С публикацией «Скотного двора» ничего не получалось. Оруэлл подумывал даже об издании книги за свой счет и обсуждал с Дэвидом Астором возможность получения денег в долг. В самом конце июля рукопись отправилась к очередному издателю — на этот раз к Варбургу. Удивительно, что Варбург не был в числе первых адресатов — ведь именно он напечатал книгу «Памяти Каталонии», от которой отказывались другие издательства, а затем еще и «Льва и единорога» и знал о существовании новой рукописи: еще в начале 1944 года Оруэлл пришел к нему и предложил издать произведение, над которым завершал работу, правда, уже тогда усомнившись: «Книга о животных, которые восстают против фермера, и она носит очень антироссийский характер. Я не думаю, что она вам понравится»{579}.
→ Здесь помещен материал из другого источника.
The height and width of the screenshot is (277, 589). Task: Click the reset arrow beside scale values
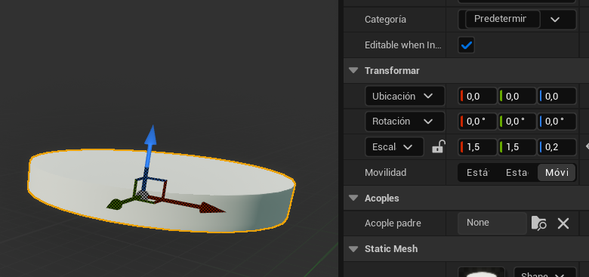point(587,146)
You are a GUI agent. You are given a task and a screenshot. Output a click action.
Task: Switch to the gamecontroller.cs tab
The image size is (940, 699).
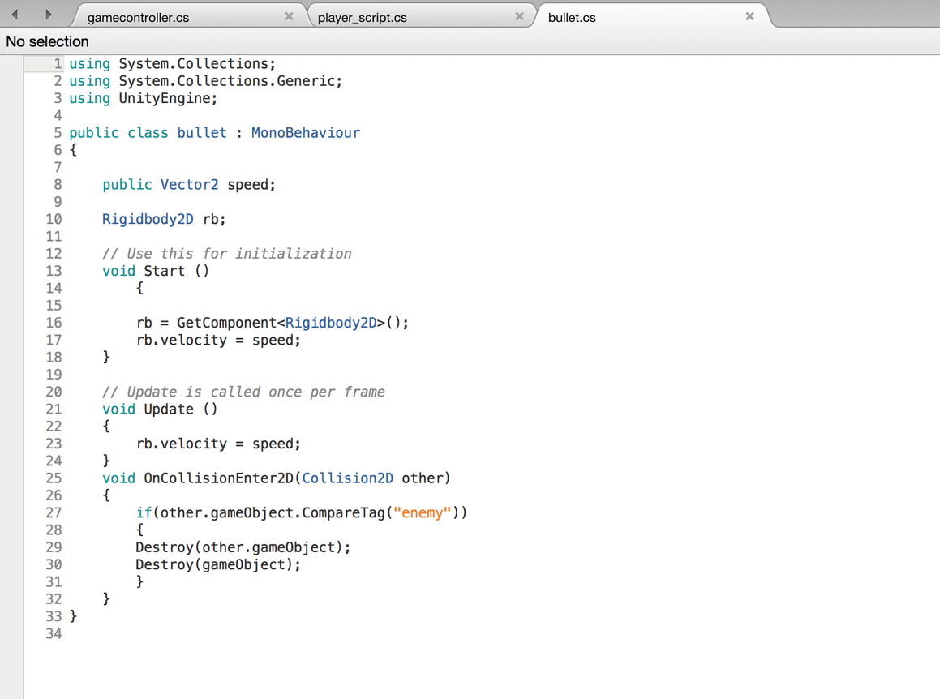[x=138, y=17]
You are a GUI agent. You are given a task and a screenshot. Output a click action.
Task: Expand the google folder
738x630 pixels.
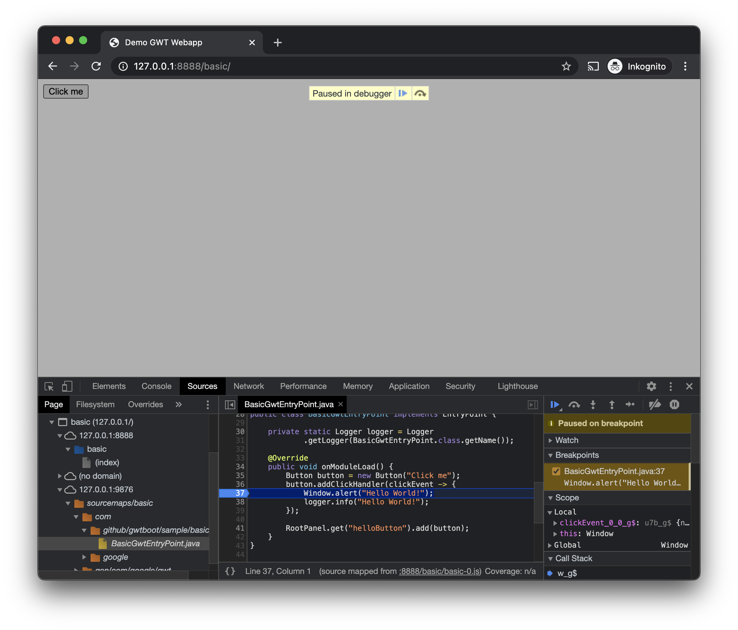pos(84,557)
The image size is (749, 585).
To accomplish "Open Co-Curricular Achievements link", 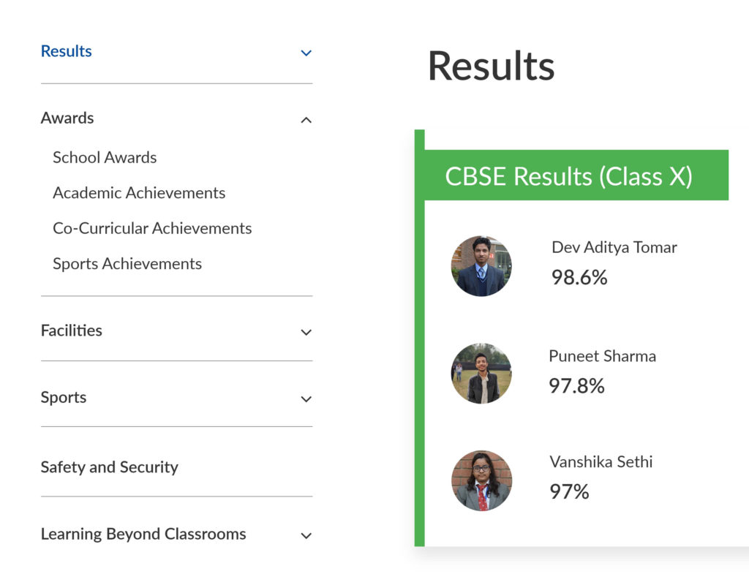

В конце 1944 года Варбург, получив рукопись и ознакомившись с ней, согласился принять ее к публикации, предупредив автора, что какое-то время придется подождать в связи с крайней нехваткой бумаги. Дефицит бумаги в стране действительно существовал, она распределялась в централизованном порядке, причем самые мелкие издательства и малотиражные газеты и журналы в список получателей не включались и в результате были вынуждены закрыться. Черед книги Оруэлла подошел как раз вовремя — летом 1945-го: закончилась война, СССР перестал быть союзником, а Сталин — лидером, от которого зависел ход войны. Росла взаимная подозрительность, приближалась холодная война. Пришло время оруэлловской сказки.
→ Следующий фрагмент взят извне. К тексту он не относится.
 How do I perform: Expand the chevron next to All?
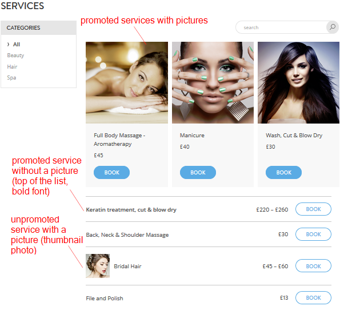[x=8, y=44]
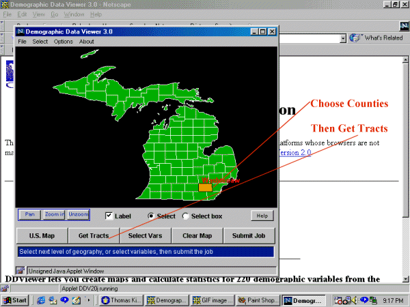Expand the browser location dropdown arrow
This screenshot has height=307, width=410.
[x=343, y=38]
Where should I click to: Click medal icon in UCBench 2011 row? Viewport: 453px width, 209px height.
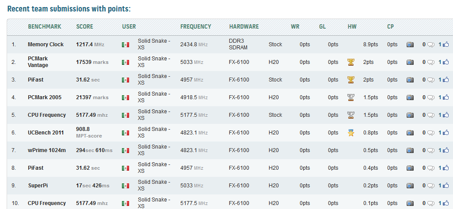point(351,133)
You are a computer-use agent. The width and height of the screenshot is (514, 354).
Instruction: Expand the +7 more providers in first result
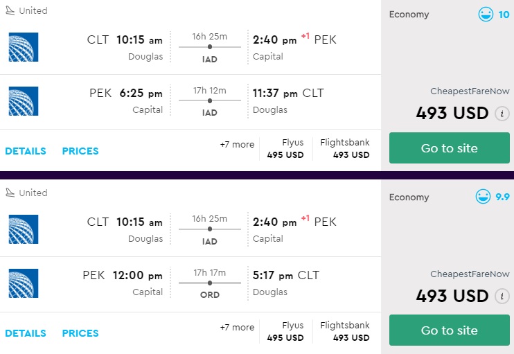(237, 145)
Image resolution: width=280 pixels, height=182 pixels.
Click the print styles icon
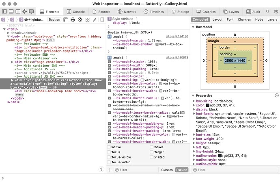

Она была опубликована через несколько дней после атомных бомбардировок Хиросимы и Нагасаки. Для своей книги Оруэлл написал предисловие «Свобода печати», предварительно договорившись с издателем, чтобы в гранках для него было оставлено соответствующее количество страниц. Но когда Варбург прочел предисловие, он пришел в ужас: это был подлинный обвинительный акт по поводу отсутствия в Великобритании реальной свободы печати: «Самое чудовищное в литературной цензуре в Англии заключается в том, что она по большей части носит добровольный характер. Непопулярные идеи заглушаются, неудобные факты замалчиваются, так что в официальном запрете просто нет никакой нужды».